Exercise inputs:
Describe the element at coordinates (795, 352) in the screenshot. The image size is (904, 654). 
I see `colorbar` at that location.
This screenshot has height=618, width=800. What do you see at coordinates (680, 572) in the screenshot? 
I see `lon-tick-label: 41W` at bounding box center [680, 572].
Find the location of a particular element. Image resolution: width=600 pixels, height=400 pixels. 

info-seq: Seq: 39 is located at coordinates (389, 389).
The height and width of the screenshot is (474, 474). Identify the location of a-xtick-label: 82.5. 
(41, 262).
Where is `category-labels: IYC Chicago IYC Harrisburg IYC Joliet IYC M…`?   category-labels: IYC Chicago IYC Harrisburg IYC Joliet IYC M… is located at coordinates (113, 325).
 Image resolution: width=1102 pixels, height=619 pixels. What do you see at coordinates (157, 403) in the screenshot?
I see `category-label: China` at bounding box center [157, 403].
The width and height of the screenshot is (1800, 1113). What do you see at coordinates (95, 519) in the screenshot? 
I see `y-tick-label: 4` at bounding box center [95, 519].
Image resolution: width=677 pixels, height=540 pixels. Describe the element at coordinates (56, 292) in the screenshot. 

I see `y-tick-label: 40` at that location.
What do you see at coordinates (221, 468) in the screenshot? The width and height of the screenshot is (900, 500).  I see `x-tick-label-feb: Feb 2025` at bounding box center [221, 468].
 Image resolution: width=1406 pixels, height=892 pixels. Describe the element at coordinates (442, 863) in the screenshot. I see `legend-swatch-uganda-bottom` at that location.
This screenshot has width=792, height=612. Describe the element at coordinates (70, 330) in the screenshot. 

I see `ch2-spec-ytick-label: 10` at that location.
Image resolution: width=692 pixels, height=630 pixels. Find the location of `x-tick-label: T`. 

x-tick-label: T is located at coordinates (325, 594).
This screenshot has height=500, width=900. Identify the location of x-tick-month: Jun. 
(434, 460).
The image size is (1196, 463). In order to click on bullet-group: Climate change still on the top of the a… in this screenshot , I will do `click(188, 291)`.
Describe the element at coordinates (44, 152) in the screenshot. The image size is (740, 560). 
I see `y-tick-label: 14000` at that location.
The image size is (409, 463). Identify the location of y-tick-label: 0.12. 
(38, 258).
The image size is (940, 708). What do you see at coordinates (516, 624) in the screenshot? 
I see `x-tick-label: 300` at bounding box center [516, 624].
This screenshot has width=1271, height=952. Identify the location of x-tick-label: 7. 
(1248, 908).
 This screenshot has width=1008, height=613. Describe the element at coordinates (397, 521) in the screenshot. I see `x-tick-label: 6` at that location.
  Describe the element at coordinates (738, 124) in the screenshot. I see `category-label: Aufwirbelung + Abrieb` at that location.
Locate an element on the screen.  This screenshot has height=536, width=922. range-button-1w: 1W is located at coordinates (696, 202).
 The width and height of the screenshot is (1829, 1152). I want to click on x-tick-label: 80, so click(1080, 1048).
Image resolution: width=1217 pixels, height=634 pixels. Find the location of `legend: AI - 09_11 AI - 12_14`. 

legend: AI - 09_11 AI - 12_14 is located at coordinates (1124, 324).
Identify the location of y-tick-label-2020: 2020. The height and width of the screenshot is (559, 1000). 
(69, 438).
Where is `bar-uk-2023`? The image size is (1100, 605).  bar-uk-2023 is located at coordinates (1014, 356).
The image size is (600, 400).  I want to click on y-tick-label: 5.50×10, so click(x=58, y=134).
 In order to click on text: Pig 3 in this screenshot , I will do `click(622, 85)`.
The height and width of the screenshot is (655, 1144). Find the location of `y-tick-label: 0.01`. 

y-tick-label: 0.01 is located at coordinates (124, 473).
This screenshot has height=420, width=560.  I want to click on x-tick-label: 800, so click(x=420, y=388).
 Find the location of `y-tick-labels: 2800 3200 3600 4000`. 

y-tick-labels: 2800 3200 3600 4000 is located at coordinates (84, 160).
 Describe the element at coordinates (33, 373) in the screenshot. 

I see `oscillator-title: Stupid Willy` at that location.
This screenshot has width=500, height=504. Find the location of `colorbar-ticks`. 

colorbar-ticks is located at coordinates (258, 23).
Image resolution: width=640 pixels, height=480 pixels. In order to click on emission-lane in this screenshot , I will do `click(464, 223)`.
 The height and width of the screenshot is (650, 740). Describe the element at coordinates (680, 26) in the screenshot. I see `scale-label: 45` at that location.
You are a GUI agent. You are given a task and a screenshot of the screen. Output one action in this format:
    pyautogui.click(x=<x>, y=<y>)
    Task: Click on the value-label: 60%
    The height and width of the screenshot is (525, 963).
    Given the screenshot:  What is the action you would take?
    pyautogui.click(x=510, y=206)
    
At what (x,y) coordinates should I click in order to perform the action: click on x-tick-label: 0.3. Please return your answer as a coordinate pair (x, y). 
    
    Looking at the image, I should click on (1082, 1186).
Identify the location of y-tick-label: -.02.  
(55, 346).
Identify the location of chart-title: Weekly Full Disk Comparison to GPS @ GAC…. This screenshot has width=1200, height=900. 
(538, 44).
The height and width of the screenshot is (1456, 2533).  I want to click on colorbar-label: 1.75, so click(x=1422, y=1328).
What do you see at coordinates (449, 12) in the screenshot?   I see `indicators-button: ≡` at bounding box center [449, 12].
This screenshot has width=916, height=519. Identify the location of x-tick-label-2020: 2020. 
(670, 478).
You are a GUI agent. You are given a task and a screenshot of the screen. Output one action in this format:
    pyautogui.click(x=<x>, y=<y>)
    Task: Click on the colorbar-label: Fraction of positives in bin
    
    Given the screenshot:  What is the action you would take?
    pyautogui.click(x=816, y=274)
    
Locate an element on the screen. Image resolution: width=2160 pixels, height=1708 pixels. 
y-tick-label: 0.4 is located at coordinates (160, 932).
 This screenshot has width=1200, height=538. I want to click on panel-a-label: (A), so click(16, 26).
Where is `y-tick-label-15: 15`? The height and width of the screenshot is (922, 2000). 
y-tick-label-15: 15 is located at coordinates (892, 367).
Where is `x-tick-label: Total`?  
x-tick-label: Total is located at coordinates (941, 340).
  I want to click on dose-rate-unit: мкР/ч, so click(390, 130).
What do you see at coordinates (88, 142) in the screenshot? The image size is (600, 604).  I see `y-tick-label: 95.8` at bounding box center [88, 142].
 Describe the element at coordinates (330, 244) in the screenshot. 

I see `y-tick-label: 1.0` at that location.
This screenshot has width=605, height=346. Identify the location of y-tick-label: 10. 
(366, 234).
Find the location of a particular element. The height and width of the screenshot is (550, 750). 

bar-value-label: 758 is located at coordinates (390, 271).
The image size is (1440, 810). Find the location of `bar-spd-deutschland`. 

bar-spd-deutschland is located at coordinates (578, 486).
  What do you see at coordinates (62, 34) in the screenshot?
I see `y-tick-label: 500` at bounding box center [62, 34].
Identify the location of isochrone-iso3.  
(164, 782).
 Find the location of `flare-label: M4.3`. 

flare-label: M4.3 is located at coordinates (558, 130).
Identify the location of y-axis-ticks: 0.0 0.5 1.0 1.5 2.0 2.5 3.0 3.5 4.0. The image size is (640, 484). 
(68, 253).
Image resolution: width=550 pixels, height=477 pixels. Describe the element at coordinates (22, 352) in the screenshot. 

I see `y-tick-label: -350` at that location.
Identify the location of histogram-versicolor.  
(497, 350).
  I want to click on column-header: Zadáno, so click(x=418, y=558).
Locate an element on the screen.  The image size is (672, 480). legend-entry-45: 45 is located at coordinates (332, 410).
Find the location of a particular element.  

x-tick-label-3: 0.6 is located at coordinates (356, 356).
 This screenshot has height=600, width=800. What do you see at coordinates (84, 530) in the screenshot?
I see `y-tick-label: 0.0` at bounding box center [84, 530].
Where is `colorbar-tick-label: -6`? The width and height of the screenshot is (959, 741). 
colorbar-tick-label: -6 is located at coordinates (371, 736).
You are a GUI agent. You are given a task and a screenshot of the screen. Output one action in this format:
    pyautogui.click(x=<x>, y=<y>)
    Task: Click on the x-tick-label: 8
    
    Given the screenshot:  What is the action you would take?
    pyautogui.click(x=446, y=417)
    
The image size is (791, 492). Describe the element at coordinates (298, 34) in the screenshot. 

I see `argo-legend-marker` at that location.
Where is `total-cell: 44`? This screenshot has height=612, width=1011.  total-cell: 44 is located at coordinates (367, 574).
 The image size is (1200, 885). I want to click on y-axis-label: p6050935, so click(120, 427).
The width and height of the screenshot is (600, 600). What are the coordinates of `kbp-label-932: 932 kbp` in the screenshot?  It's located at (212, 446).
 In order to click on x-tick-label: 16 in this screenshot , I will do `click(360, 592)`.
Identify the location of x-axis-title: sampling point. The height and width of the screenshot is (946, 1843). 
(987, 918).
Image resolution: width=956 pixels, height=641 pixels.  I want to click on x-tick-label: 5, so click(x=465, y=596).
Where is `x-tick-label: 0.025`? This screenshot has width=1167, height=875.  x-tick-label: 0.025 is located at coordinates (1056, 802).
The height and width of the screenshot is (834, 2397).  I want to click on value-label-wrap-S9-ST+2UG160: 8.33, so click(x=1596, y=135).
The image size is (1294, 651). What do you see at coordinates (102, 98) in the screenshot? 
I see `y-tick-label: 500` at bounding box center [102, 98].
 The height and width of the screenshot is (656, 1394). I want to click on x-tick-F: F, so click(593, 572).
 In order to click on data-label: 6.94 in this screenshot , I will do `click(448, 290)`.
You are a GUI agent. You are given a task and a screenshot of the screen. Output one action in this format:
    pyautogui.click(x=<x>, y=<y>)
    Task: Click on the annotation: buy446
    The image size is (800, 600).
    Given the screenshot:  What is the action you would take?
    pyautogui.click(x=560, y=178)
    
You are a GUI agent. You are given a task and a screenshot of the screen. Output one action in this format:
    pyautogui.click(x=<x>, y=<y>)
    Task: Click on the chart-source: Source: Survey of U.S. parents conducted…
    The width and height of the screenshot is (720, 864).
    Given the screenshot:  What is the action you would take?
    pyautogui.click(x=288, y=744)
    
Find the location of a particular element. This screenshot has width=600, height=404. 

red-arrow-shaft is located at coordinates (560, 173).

Your task: Change "Find the location of a particular element" to "Locate a specific element" in the material from its first line up to and including the line with "Image resolution: width=1406", leaving everything else as it is. Return only those lines.

Solution below:
Describe the element at coordinates (795, 352) in the screenshot. The image size is (904, 654). 
I see `colorbar` at that location.
This screenshot has height=618, width=800. What do you see at coordinates (680, 572) in the screenshot? 
I see `lon-tick-label: 41W` at bounding box center [680, 572].
Locate a specific element. Image resolution: width=600 pixels, height=400 pixels. 

info-seq: Seq: 39 is located at coordinates (389, 389).
The height and width of the screenshot is (474, 474). Identify the location of a-xtick-label: 82.5. 
(41, 262).
Where is `category-labels: IYC Chicago IYC Harrisburg IYC Joliet IYC M…`?   category-labels: IYC Chicago IYC Harrisburg IYC Joliet IYC M… is located at coordinates (113, 325).
 Image resolution: width=1102 pixels, height=619 pixels. What do you see at coordinates (157, 403) in the screenshot?
I see `category-label: China` at bounding box center [157, 403].
The width and height of the screenshot is (1800, 1113). What do you see at coordinates (95, 519) in the screenshot? 
I see `y-tick-label: 4` at bounding box center [95, 519].
Image resolution: width=677 pixels, height=540 pixels. Describe the element at coordinates (56, 292) in the screenshot. 

I see `y-tick-label: 40` at that location.
What do you see at coordinates (221, 468) in the screenshot? The width and height of the screenshot is (900, 500).  I see `x-tick-label-feb: Feb 2025` at bounding box center [221, 468].
 Image resolution: width=1406 pixels, height=892 pixels. Describe the element at coordinates (442, 863) in the screenshot. I see `legend-swatch-uganda-bottom` at that location.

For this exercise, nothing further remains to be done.